Firefox OS feels highly US-centric (which greatly surprised me, seeing the primary markets for Firefox OS are certainly not in the US). As a Swede, I of course want my calendar to show Monday as the first day of the week. No can do. I want my digital clock to show me the time using 24 hour format (the am/pm scheme only confuses me). No can do. Tiny teeny details in the grand scheme of things, yes, but annoying. Possibly I’m just stupid and didn’t find how to switch these settings, but I did look for them on both my devices.

The actual Firefox OS system feels like a scaled-down Android where all apps are simpler and less fancy than Android. There’s a Facebook “app” for it that shows Facebook looking much crappier than it usually does in a browser or in the Android app – although on the phone it looked much better than on the tablet for some reason that I don’t understand.

I managed to get the device to sync my contacts from Google (even with my google 2-factor auth activated) but trying to sync my Facebook contacts just gave me a very strange error window in spite of repeated attempts, but again that worked on my phone!

I really miss a proper back button! Without it, we end up in this handicapped iphone-like world where each app has to provide a back button in its own UI or I have to hit the home button – which doesn’t just go back one step.

The tablet supports a gesture, pull up from the button of the screen, to get to the home screen while the phone doesn’t support that but instead has a dedicated home button which if pressed a long time shows up cards with all currently running apps. I’m not even sure how to do that latter operation on the tablet as it doesn’t’ have a home button.
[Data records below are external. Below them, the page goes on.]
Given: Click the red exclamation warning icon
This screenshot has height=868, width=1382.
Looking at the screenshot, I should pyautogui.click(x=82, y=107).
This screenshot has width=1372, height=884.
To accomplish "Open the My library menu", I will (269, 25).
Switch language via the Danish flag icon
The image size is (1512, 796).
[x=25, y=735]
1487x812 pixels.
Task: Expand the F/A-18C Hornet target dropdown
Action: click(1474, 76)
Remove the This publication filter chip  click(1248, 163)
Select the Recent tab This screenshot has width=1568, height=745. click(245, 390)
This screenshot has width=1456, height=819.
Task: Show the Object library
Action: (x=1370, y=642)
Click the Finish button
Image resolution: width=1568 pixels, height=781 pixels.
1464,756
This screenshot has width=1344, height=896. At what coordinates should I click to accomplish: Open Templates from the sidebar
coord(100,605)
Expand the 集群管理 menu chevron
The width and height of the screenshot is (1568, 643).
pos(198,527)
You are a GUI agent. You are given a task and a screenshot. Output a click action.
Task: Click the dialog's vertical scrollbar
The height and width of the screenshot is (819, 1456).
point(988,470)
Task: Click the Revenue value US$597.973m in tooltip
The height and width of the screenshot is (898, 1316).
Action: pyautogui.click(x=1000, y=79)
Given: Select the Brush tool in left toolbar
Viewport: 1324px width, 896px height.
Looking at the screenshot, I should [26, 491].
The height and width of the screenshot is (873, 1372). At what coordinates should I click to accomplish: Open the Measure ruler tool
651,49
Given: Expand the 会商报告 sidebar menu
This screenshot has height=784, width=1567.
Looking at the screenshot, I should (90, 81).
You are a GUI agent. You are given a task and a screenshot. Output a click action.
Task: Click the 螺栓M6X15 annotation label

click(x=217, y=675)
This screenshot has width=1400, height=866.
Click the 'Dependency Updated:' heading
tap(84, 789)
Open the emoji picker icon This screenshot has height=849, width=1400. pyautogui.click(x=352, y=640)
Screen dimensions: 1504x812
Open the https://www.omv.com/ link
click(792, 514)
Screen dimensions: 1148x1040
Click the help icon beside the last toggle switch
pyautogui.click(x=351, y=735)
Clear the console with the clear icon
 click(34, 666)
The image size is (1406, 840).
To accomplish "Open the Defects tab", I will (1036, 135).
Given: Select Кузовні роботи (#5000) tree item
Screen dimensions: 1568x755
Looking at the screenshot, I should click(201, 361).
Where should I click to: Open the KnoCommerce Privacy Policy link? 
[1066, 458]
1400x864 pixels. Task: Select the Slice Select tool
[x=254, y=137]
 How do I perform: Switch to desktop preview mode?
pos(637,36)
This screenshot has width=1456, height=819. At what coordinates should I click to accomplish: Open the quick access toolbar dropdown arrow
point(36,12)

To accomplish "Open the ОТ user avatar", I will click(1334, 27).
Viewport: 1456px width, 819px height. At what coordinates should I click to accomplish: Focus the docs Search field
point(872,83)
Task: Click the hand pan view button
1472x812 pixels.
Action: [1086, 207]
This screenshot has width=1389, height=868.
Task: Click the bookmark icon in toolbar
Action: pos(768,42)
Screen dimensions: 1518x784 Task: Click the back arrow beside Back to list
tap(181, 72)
The gmail web interface and experience is not very good on either of the devices.

Building Firefox OS

I’ve only just started this venture and dipped my toes in that water. All code is there in the open and you build it all with open tools. I might get back on this topic later if I get the urge to ventilate something from it… 🙂 I didn’t find any proper device specific setup for the tablet, but maybe I just don’t know its proper code word and I’ve only given it a quick glance so far. I’ll do my first builds and installs for the phone. Any day now!

More

My seven year old son immediately found at least one game on my dev phone (he actually found the market and downloaded it all by himself the first time he tried the device) that he really likes and now he wants to borrow this from time to time to play that game – in competition with the android phones and tablets we have here already. A pretty good sign I’d say.

Firefox OS is already a complete and competent phone operating system and app ecosystem. If you’re not coming from Android or Iphone it is a step up from everything else. If you do come from Android or Iphone I think you have to accept that this is meant for the lower end spectrum of smart-phones.

I think the smart-phone world can use more competition and Firefox OS brings exactly that.